[Data records]
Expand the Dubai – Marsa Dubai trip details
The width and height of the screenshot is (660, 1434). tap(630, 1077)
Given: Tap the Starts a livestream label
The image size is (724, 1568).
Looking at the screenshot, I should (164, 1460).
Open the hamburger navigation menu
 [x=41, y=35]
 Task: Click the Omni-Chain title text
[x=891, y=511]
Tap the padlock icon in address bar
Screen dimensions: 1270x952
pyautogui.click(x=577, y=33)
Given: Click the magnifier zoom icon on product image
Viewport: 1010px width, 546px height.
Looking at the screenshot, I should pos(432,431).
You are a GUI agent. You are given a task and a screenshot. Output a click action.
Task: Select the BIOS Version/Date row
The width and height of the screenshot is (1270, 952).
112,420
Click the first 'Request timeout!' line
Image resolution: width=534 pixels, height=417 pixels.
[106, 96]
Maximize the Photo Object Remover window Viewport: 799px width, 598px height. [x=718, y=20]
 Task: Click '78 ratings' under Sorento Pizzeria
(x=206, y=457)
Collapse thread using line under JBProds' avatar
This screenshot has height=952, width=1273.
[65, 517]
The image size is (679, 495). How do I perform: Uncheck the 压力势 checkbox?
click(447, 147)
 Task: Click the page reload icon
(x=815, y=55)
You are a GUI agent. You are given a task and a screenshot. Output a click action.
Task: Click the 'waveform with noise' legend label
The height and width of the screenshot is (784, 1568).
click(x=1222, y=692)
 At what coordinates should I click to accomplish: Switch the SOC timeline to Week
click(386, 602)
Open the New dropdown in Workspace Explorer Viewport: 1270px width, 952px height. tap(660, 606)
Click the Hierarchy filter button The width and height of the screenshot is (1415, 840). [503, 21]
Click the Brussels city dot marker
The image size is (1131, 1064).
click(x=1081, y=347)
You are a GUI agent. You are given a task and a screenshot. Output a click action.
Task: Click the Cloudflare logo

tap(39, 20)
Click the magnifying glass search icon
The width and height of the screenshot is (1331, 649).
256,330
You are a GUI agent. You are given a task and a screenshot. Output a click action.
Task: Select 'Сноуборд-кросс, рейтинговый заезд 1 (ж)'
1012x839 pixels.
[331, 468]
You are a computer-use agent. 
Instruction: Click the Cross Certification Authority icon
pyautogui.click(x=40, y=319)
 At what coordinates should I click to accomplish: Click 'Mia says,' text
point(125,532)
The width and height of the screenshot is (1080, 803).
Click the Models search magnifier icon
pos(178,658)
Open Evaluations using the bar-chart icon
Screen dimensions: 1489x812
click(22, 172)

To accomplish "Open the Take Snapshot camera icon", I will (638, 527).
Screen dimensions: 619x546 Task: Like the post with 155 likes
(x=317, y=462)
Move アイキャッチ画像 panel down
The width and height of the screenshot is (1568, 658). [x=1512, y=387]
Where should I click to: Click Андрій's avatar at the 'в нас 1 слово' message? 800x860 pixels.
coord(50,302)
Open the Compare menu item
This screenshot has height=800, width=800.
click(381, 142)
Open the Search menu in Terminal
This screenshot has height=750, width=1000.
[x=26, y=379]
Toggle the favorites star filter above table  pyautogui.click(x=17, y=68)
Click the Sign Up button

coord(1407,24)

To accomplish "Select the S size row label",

Work required: Copy out all of the lines above again, word for word, without changing anything.

Full output:
Expand the Dubai – Marsa Dubai trip details
The width and height of the screenshot is (660, 1434). tap(630, 1077)
Given: Tap the Starts a livestream label
The image size is (724, 1568).
Looking at the screenshot, I should (164, 1460).
Open the hamburger navigation menu
 [x=41, y=35]
 Task: Click the Omni-Chain title text
[x=891, y=511]
Tap the padlock icon in address bar
Screen dimensions: 1270x952
pyautogui.click(x=577, y=33)
Given: Click the magnifier zoom icon on product image
Viewport: 1010px width, 546px height.
Looking at the screenshot, I should pos(432,431).
You are a GUI agent. You are given a task and a screenshot. Output a click action.
Task: Select the BIOS Version/Date row
The width and height of the screenshot is (1270, 952).
112,420
Click the first 'Request timeout!' line
Image resolution: width=534 pixels, height=417 pixels.
[106, 96]
Maximize the Photo Object Remover window Viewport: 799px width, 598px height. [x=718, y=20]
 Task: Click '78 ratings' under Sorento Pizzeria
(x=206, y=457)
Collapse thread using line under JBProds' avatar
This screenshot has height=952, width=1273.
[65, 517]
The image size is (679, 495). How do I perform: Uncheck the 压力势 checkbox?
click(447, 147)
 Task: Click the page reload icon
(x=815, y=55)
You are a GUI agent. You are given a task and a screenshot. Output a click action.
Task: Click the 'waveform with noise' legend label
The height and width of the screenshot is (784, 1568).
click(x=1222, y=692)
 At what coordinates should I click to accomplish: Switch the SOC timeline to Week
click(386, 602)
Open the New dropdown in Workspace Explorer Viewport: 1270px width, 952px height. tap(660, 606)
Click the Hierarchy filter button The width and height of the screenshot is (1415, 840). [503, 21]
Click the Brussels city dot marker
The image size is (1131, 1064).
click(x=1081, y=347)
You are a GUI agent. You are given a task and a screenshot. Output a click action.
Task: Click the Cloudflare logo

tap(39, 20)
Click the magnifying glass search icon
The width and height of the screenshot is (1331, 649).
256,330
You are a GUI agent. You are given a task and a screenshot. Output a click action.
Task: Select 'Сноуборд-кросс, рейтинговый заезд 1 (ж)'
1012x839 pixels.
[331, 468]
You are a computer-use agent. 
Instruction: Click the Cross Certification Authority icon
pyautogui.click(x=40, y=319)
 At what coordinates should I click to accomplish: Click 'Mia says,' text
point(125,532)
The width and height of the screenshot is (1080, 803).
Click the Models search magnifier icon
pos(178,658)
Open Evaluations using the bar-chart icon
Screen dimensions: 1489x812
click(22, 172)

To accomplish "Open the Take Snapshot camera icon", I will (638, 527).
Screen dimensions: 619x546 Task: Like the post with 155 likes
(x=317, y=462)
Move アイキャッチ画像 panel down
The width and height of the screenshot is (1568, 658). [x=1512, y=387]
Where should I click to: Click Андрій's avatar at the 'в нас 1 слово' message? 800x860 pixels.
coord(50,302)
Open the Compare menu item
This screenshot has height=800, width=800.
click(381, 142)
Open the Search menu in Terminal
This screenshot has height=750, width=1000.
[x=26, y=379]
Toggle the favorites star filter above table  pyautogui.click(x=17, y=68)
Click the Sign Up button

coord(1407,24)

To accomplish "Select the S size row label",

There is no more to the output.